━━━━━ Available data

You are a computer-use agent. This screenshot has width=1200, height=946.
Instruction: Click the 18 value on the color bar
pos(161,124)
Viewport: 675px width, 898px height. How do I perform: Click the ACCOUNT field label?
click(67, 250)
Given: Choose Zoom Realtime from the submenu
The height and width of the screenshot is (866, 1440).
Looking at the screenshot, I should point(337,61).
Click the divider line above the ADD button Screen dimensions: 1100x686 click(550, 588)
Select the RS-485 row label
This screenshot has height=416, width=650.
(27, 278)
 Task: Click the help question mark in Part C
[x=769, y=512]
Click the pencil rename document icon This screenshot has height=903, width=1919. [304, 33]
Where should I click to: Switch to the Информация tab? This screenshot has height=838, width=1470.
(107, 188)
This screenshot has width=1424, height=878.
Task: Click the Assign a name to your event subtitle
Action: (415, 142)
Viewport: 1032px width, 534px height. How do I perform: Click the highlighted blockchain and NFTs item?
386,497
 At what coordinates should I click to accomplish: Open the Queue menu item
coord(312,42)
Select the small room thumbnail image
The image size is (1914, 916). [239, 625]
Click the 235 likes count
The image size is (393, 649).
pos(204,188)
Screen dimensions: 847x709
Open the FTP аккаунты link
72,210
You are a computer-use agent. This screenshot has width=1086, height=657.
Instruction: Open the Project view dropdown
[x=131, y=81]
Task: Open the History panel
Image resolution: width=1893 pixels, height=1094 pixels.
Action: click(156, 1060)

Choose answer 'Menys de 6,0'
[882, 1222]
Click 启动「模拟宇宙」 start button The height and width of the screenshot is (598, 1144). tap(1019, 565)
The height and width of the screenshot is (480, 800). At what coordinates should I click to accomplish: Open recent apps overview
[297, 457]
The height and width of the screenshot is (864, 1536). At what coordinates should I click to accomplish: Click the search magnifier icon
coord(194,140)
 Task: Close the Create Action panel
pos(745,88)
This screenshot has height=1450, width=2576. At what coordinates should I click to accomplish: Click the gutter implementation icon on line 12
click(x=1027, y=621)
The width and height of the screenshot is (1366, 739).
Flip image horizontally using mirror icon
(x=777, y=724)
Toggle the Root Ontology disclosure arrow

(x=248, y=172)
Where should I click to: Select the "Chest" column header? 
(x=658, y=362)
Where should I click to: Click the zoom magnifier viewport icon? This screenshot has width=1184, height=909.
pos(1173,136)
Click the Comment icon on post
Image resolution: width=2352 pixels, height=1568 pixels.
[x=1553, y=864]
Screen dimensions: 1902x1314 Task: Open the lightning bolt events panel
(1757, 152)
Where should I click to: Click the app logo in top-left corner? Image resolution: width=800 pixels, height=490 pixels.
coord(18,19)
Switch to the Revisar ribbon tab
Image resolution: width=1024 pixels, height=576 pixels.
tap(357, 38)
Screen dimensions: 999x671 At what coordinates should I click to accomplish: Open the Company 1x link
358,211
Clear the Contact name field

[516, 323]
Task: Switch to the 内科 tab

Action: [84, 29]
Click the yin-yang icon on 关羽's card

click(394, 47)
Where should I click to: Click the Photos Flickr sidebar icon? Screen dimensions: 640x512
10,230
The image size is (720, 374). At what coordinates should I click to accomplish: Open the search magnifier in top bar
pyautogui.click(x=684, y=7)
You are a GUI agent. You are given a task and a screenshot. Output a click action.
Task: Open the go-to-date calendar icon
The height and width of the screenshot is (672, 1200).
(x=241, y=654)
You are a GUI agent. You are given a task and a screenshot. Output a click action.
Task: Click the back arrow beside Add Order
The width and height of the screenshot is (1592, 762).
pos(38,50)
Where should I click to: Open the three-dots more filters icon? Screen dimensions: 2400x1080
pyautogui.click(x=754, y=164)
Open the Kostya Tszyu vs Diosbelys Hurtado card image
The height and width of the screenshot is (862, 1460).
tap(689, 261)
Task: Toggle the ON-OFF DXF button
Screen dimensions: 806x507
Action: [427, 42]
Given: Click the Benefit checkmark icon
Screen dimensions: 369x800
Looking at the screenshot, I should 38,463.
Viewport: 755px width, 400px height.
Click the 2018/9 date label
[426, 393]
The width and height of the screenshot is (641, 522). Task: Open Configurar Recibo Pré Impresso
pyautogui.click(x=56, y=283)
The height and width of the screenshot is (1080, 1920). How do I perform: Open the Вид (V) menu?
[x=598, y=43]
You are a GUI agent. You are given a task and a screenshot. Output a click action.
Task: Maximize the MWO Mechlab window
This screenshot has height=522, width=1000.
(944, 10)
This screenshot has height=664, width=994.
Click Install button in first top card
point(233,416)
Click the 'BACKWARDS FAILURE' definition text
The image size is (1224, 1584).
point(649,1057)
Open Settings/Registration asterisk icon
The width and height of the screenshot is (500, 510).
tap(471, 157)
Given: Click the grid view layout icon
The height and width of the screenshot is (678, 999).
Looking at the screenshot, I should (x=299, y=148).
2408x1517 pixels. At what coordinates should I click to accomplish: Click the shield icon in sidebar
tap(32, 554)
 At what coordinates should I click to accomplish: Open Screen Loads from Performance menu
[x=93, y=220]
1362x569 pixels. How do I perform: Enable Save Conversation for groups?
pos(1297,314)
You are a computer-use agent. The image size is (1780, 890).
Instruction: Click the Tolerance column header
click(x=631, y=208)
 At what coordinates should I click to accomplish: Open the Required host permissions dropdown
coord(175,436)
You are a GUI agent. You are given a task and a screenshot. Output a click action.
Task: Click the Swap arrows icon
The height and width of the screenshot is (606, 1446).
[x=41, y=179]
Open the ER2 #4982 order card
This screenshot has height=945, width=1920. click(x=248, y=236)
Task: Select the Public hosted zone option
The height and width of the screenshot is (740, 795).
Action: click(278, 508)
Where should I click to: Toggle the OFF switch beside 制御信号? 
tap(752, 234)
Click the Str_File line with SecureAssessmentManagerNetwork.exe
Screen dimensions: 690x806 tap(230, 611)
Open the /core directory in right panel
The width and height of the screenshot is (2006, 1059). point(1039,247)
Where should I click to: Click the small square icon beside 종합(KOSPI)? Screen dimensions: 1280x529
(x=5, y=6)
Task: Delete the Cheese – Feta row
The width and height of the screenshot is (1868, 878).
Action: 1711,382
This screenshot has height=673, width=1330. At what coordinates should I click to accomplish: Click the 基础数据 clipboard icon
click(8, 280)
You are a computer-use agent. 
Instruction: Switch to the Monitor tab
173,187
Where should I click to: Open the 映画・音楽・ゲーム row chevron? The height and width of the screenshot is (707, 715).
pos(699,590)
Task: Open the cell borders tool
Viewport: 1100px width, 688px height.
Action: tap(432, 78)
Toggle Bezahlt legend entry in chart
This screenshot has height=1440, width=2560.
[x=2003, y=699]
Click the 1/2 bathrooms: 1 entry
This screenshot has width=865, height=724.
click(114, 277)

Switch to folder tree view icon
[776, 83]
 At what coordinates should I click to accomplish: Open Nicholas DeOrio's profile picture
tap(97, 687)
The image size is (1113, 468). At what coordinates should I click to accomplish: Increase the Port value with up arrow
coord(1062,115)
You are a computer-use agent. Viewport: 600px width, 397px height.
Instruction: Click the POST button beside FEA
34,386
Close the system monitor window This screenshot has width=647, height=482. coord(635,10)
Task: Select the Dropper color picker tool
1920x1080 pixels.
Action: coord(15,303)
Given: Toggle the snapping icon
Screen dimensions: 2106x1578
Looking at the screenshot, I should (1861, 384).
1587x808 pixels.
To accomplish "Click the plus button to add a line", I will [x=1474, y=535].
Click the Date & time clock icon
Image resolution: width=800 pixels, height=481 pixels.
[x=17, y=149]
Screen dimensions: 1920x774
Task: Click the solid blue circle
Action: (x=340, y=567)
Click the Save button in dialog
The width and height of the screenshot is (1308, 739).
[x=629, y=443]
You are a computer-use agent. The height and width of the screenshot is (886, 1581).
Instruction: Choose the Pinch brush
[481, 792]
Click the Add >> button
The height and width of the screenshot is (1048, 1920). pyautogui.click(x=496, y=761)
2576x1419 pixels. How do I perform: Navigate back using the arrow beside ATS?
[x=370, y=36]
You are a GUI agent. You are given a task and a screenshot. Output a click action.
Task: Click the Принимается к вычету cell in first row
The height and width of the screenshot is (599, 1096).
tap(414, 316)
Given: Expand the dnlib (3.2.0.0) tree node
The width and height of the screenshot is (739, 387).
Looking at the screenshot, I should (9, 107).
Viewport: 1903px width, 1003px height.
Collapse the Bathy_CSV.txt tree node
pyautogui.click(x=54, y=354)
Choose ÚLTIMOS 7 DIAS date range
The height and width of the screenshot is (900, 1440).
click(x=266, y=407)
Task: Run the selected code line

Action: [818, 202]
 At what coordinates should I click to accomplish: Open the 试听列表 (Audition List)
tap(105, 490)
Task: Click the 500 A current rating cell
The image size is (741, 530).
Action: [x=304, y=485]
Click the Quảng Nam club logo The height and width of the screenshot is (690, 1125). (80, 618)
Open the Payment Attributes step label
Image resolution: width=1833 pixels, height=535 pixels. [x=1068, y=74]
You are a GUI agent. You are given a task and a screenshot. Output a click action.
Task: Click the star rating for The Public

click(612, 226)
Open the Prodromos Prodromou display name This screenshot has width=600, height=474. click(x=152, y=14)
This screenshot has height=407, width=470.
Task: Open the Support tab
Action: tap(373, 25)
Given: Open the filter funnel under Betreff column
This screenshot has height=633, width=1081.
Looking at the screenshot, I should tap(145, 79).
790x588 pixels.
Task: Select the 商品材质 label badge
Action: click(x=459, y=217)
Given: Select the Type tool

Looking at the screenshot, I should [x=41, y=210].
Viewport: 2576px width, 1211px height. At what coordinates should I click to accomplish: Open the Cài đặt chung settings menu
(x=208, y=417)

━━━━━━━━━━

◆ **What this task involves**:
Please write out the lines of the items above word for word, starting with the line that contains "Viewport: 1903px width, 1003px height." and going on through the line that contains "Looking at the screenshot, I should [x=41, y=210].", including both of those lines.

◆ **Result of the task**:
Viewport: 1903px width, 1003px height.
Collapse the Bathy_CSV.txt tree node
pyautogui.click(x=54, y=354)
Choose ÚLTIMOS 7 DIAS date range
The height and width of the screenshot is (900, 1440).
click(x=266, y=407)
Task: Run the selected code line

Action: [818, 202]
 At what coordinates should I click to accomplish: Open the 试听列表 (Audition List)
tap(105, 490)
Task: Click the 500 A current rating cell
The image size is (741, 530).
Action: [x=304, y=485]
Click the Quảng Nam club logo The height and width of the screenshot is (690, 1125). (80, 618)
Open the Payment Attributes step label
Image resolution: width=1833 pixels, height=535 pixels. [x=1068, y=74]
You are a GUI agent. You are given a task and a screenshot. Output a click action.
Task: Click the star rating for The Public

click(612, 226)
Open the Prodromos Prodromou display name This screenshot has width=600, height=474. click(x=152, y=14)
This screenshot has height=407, width=470.
Task: Open the Support tab
Action: tap(373, 25)
Given: Open the filter funnel under Betreff column
This screenshot has height=633, width=1081.
Looking at the screenshot, I should tap(145, 79).
790x588 pixels.
Task: Select the 商品材质 label badge
Action: click(x=459, y=217)
Given: Select the Type tool

Looking at the screenshot, I should [x=41, y=210].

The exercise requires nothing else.